> Work instructions
Word for word, retype every line of the data.

(Stored items)
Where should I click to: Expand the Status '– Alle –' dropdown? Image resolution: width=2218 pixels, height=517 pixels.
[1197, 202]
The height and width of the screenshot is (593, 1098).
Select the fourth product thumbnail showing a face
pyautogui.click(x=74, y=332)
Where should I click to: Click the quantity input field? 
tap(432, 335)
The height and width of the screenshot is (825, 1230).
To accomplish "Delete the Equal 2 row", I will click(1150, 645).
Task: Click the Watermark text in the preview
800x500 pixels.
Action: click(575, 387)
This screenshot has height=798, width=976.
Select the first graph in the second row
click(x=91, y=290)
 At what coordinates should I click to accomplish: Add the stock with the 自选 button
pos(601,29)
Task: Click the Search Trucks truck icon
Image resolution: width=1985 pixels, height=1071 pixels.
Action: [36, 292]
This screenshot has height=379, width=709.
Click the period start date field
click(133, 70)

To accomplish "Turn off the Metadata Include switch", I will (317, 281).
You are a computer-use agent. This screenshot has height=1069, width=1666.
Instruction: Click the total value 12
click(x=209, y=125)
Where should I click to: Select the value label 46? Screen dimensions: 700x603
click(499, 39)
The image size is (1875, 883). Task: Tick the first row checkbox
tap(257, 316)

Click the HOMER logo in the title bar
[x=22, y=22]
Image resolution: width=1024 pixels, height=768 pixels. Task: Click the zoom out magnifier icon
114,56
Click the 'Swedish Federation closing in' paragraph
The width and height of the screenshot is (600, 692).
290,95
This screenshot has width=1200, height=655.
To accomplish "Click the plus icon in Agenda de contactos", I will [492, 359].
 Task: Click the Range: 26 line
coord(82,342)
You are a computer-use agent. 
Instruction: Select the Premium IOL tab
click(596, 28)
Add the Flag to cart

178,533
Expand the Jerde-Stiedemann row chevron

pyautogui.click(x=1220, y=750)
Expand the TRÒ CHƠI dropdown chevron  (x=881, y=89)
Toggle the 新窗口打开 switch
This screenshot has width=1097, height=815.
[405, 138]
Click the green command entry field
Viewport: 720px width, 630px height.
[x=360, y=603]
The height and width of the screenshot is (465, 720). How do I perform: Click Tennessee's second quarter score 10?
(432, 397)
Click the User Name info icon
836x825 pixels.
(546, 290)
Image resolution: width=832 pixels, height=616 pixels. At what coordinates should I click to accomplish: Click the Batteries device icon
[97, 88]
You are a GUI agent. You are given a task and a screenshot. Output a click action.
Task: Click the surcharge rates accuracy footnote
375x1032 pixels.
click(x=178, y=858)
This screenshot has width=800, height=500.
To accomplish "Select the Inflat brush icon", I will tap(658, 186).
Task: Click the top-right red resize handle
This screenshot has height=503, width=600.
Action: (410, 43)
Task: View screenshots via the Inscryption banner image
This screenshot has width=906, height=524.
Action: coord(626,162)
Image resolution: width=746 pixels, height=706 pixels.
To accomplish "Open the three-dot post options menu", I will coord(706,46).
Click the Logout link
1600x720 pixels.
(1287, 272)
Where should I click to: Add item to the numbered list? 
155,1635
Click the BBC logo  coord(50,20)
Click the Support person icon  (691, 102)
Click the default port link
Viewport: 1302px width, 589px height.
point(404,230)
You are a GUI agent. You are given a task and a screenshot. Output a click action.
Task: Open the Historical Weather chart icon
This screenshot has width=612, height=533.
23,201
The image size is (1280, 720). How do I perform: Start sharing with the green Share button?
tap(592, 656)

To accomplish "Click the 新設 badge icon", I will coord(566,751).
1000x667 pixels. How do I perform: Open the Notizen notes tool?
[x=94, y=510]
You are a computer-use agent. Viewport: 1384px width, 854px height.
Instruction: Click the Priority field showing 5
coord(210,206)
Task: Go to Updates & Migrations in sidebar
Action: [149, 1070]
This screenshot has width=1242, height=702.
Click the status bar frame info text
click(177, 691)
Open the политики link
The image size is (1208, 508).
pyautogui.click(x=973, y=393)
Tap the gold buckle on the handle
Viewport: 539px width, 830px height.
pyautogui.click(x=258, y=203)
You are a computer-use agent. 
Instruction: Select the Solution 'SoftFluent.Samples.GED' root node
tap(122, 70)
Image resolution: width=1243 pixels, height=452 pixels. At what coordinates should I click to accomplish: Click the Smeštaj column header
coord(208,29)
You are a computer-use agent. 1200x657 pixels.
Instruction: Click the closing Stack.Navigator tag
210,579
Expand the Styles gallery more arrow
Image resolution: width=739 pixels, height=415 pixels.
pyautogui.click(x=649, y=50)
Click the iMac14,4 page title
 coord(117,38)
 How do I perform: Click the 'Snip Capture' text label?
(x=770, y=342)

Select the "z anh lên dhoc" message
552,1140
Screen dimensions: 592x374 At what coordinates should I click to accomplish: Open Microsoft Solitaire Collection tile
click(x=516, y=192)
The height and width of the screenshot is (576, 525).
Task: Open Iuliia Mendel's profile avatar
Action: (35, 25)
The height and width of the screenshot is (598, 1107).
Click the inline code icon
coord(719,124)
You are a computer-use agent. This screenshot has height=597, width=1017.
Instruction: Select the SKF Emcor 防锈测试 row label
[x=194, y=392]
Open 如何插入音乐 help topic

> Response to the exercise
Where should I click to: Expand the Status '– Alle –' dropdown? Image resolution: width=2218 pixels, height=517 pixels.
[1197, 202]
The height and width of the screenshot is (593, 1098).
Select the fourth product thumbnail showing a face
pyautogui.click(x=74, y=332)
Where should I click to: Click the quantity input field? 
tap(432, 335)
The height and width of the screenshot is (825, 1230).
To accomplish "Delete the Equal 2 row", I will click(1150, 645).
Task: Click the Watermark text in the preview
800x500 pixels.
Action: click(575, 387)
This screenshot has height=798, width=976.
Select the first graph in the second row
click(x=91, y=290)
 At what coordinates should I click to accomplish: Add the stock with the 自选 button
pos(601,29)
Task: Click the Search Trucks truck icon
Image resolution: width=1985 pixels, height=1071 pixels.
Action: [36, 292]
This screenshot has height=379, width=709.
Click the period start date field
click(133, 70)

To accomplish "Turn off the Metadata Include switch", I will (317, 281).
You are a computer-use agent. This screenshot has height=1069, width=1666.
Instruction: Click the total value 12
click(x=209, y=125)
Where should I click to: Select the value label 46? Screen dimensions: 700x603
click(499, 39)
The image size is (1875, 883). Task: Tick the first row checkbox
tap(257, 316)

Click the HOMER logo in the title bar
[x=22, y=22]
Image resolution: width=1024 pixels, height=768 pixels. Task: Click the zoom out magnifier icon
114,56
Click the 'Swedish Federation closing in' paragraph
The width and height of the screenshot is (600, 692).
290,95
This screenshot has width=1200, height=655.
To accomplish "Click the plus icon in Agenda de contactos", I will [492, 359].
 Task: Click the Range: 26 line
coord(82,342)
You are a computer-use agent. 
Instruction: Select the Premium IOL tab
click(596, 28)
Add the Flag to cart

178,533
Expand the Jerde-Stiedemann row chevron

pyautogui.click(x=1220, y=750)
Expand the TRÒ CHƠI dropdown chevron  (x=881, y=89)
Toggle the 新窗口打开 switch
This screenshot has width=1097, height=815.
[405, 138]
Click the green command entry field
Viewport: 720px width, 630px height.
[x=360, y=603]
The height and width of the screenshot is (465, 720). How do I perform: Click Tennessee's second quarter score 10?
(432, 397)
Click the User Name info icon
836x825 pixels.
(546, 290)
Image resolution: width=832 pixels, height=616 pixels. At what coordinates should I click to accomplish: Click the Batteries device icon
[97, 88]
You are a GUI agent. You are given a task and a screenshot. Output a click action.
Task: Click the surcharge rates accuracy footnote
375x1032 pixels.
click(x=178, y=858)
This screenshot has width=800, height=500.
To accomplish "Select the Inflat brush icon", I will tap(658, 186).
Task: Click the top-right red resize handle
This screenshot has height=503, width=600.
Action: (410, 43)
Task: View screenshots via the Inscryption banner image
This screenshot has width=906, height=524.
Action: coord(626,162)
Image resolution: width=746 pixels, height=706 pixels.
To accomplish "Open the three-dot post options menu", I will coord(706,46).
Click the Logout link
1600x720 pixels.
(1287, 272)
Where should I click to: Add item to the numbered list? 
155,1635
Click the BBC logo  coord(50,20)
Click the Support person icon  (691, 102)
Click the default port link
Viewport: 1302px width, 589px height.
point(404,230)
You are a GUI agent. You are given a task and a screenshot. Output a click action.
Task: Open the Historical Weather chart icon
This screenshot has width=612, height=533.
23,201
The image size is (1280, 720). How do I perform: Start sharing with the green Share button?
tap(592, 656)

To accomplish "Click the 新設 badge icon", I will coord(566,751).
1000x667 pixels. How do I perform: Open the Notizen notes tool?
[x=94, y=510]
You are a computer-use agent. Viewport: 1384px width, 854px height.
Instruction: Click the Priority field showing 5
coord(210,206)
Task: Go to Updates & Migrations in sidebar
Action: [149, 1070]
This screenshot has width=1242, height=702.
Click the status bar frame info text
click(177, 691)
Open the политики link
The image size is (1208, 508).
pyautogui.click(x=973, y=393)
Tap the gold buckle on the handle
Viewport: 539px width, 830px height.
pyautogui.click(x=258, y=203)
You are a computer-use agent. 
Instruction: Select the Solution 'SoftFluent.Samples.GED' root node
tap(122, 70)
Image resolution: width=1243 pixels, height=452 pixels. At what coordinates should I click to accomplish: Click the Smeštaj column header
coord(208,29)
You are a computer-use agent. 1200x657 pixels.
Instruction: Click the closing Stack.Navigator tag
210,579
Expand the Styles gallery more arrow
Image resolution: width=739 pixels, height=415 pixels.
pyautogui.click(x=649, y=50)
Click the iMac14,4 page title
 coord(117,38)
 How do I perform: Click the 'Snip Capture' text label?
(x=770, y=342)

Select the "z anh lên dhoc" message
552,1140
Screen dimensions: 592x374 At what coordinates should I click to accomplish: Open Microsoft Solitaire Collection tile
click(x=516, y=192)
The height and width of the screenshot is (576, 525).
Task: Open Iuliia Mendel's profile avatar
Action: (35, 25)
The height and width of the screenshot is (598, 1107).
Click the inline code icon
coord(719,124)
You are a computer-use agent. This screenshot has height=597, width=1017.
Instruction: Select the SKF Emcor 防锈测试 row label
[x=194, y=392]
Open 如何插入音乐 help topic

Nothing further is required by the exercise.